Continue the passage on administering and maintaining anaesthesia, starting after its final sentence.

◆ Document passage
======

Following injection of the drugs that induced the anaesthesia, further drugs have to be administered to maintain the state of anaesthesia. This can be the use of anaesthetic gases that are inhaled and absorbed via the lungs or a continual infusion of a drug such as propofol into the veins. At the end of the surgical procedure, the administration of these drugs is stopped and the patient will be awake within 5 to 15 minutes.

The
vaporizers containing the drugs (sevoflurane/desflurane) that are used to
maintain anaesthesia. At the end of the procedure, the vaporiser is turned of
and the patient will wake 10 t0 15 minutes later

Intravenous
drip with the lines attached that deliver the anaesthetic drugs that keep a
patient asleep

The
infusion pumps that deliver the anaesthetic drugs during the procedure

An example
of the monitoring screen reflecting some of the physiological parameters
measured during an anaesthetic.
Anaesthetising a person for procedure has a number of key requirements and these as follows
(1) Achieving a state of reversible unconsciousness through the administration of drugs. This state ensures that the patient will have no recall of the procedure (amnesia) on waking
(2) Analgesia - this means the preventing the perception of pain
(3) Muscle relaxation - to facilitate the surgical access and to ensure there is no patient movement during delicate surgery
(4) Protecting the patient from harm as a patient has lost all their protective reflexes when asleep. This includes protecting the eyes and airway, preventing pressure on nerves and areas where the skin is delicate, keeping the patient warm and so on.
(5) Maintaining physiological normality - this includes keeping the heart, lungs, kidneys, liver and so forth functioning normally.
The drugs used to induce anaesthesia are extremely powerful and if administered incorrectly can cause serious harm or even death within minutes. The drugs have to be administered with precision and the anaesthetist has to know how to manage the side effects. The anaesthetics drugs are best used on combination with each other so as to achieve a balance between anaesthesia and analgesia with the least effect from any one drug.

======

◆ Collected data
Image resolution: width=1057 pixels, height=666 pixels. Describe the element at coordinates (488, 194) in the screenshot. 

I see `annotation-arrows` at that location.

======

◆ Answer space
Modern anaesthesia has an excellent safety record and this is due to the development of patient monitors. In the early days of anaesthesia, the anaesthetist would have to keep a finger on the pulse of the patient and watch their lips to see if they were turning blue from lack of oxygen. Although this made the anaesthetist keep a close eye on the patient it was very inadequate for monitoring - similar to driving a car at night while holding a torch out the window. Some of the monitors that have been developed include
(1) Electrocardiogram - measures the electrical activity in the heart
(2) Pulse Oximeter - measures the oxygen saturation of the arterial blood
(3) Capnograph - measures the carbon dioxide in the exhaled breath
(4) Blood pressure - this can be measures using a blood pressure cuff or by inserting a small cannula into an artery and transducing the pressure
(5) Temperature probes
(6) Gas analysers - measure the concentration of anaesthetic gases on the lungs
(7) BIS monitor - measures the electrical activity on the brain and this reflects the depth of the anaesthetic
There are numerous other monitors that can be used in specific circumstances where the surgery is more extensive or the patient has significant medical problems.
(C) Recovery
After the completion of an anaesthetic the patient is taken to either the recovery room (Post Anaesthesia Care Unit - PACU) or to the Intensive Care Unit (ICU) depending on their specific needs after surgery. In the recovery room patients are kept for a minimum of 30 minutes to ensure they have recovered fully from the anaesthetic. In this environment they are monitored and attended to by specially trained nursing staff who ensure that they are awake and their pain adequately controlled before being sent to the ward or the Day Surgery Unit (DSU).